GIVEN TASK A => Can you print, word for word, the part of the passage on beta and omega males that starts at the words "The ideal BOTM" and ends after the words "he chose poorly."?

SOURCE DOCUMENT =>
A clarification for new readers, or for old readers with reading comprehension issues: The beta male is not an omega male (and vice versa), though given that male SMV resides on a continuous gradient there can be overlap at times when a lesser beta sinks to the level an omega or a greater omega briefly rises above his station to live in relative glory as a beta.

Generally, beta males can get a woman (if not a quality one or on a reasonable timeline), whereas omega males can’t get women who aren’t fugs, and often spend years as incels. The beta males showcased in Beta of the Month range in behavior from extreme examples of their genre to typical representatives who’ve had the bad judgment or inexperience to get caught in the web of female manipulations without knowing how to extricate themselves.

The ideal BOTM candidate is a beta male who has shamed himself by his actions, whether out of ignorance or misplaced belief in his pickup prowess, with women he likes. He is not a complete loser like the omega male; the beta’s failures with women stem from his self-defeating behaviors. He is fixable, to an extent, which makes his appearance in the Beta of the Month series all the more shameful — he had alternative paths, but he chose poorly.

SUPPLIED MATERIAL =>
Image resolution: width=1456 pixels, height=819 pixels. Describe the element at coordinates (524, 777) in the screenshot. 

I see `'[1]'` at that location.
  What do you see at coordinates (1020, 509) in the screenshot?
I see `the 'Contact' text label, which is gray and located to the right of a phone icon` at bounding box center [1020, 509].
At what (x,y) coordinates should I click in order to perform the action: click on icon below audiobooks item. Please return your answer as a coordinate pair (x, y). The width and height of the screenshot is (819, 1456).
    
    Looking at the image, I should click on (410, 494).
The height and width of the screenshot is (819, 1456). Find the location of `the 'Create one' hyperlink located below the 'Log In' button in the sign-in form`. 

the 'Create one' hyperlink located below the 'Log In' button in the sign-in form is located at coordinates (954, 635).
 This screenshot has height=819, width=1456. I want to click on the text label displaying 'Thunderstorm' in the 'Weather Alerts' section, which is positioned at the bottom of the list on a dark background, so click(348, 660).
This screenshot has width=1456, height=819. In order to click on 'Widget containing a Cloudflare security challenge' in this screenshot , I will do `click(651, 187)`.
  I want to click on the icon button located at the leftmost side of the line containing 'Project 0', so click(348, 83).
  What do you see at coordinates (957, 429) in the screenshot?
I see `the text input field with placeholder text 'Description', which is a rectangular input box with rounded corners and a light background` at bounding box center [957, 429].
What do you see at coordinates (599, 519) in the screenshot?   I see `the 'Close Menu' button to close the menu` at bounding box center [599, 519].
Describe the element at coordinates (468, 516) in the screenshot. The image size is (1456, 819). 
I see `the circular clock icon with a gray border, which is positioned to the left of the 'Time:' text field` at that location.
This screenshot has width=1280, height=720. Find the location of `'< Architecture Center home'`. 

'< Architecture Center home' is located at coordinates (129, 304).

GIVEN TASK B => In the records, can you render the lines that begin at the one containing "The height and" and stop after the one containing "I want to click on the icon" as a numbered list, leaving out blank lines?

FULL OUTPUT A =>
The ideal BOTM candidate is a beta male who has shamed himself by his actions, whether out of ignorance or misplaced belief in his pickup prowess, with women he likes. He is not a complete loser like the omega male; the beta’s failures with women stem from his self-defeating behaviors. He is fixable, to an extent, which makes his appearance in the Beta of the Month series all the more shameful — he had alternative paths, but he chose poorly.

FULL OUTPUT B =>
1. The height and width of the screenshot is (819, 1456). Find the location of `the 'Create one' hyperlink located below the 'Log In' button in the sign-in form`. 
2. the 'Create one' hyperlink located below the 'Log In' button in the sign-in form is located at coordinates (954, 635).
3.  This screenshot has height=819, width=1456. I want to click on the text label displaying 'Thunderstorm' in the 'Weather Alerts' section, which is positioned at the bottom of the list on a dark background, so click(348, 660).
4. This screenshot has width=1456, height=819. In order to click on 'Widget containing a Cloudflare security challenge' in this screenshot , I will do `click(651, 187)`.
5.   I want to click on the icon button located at the leftmost side of the line containing 'Project 0', so click(348, 83).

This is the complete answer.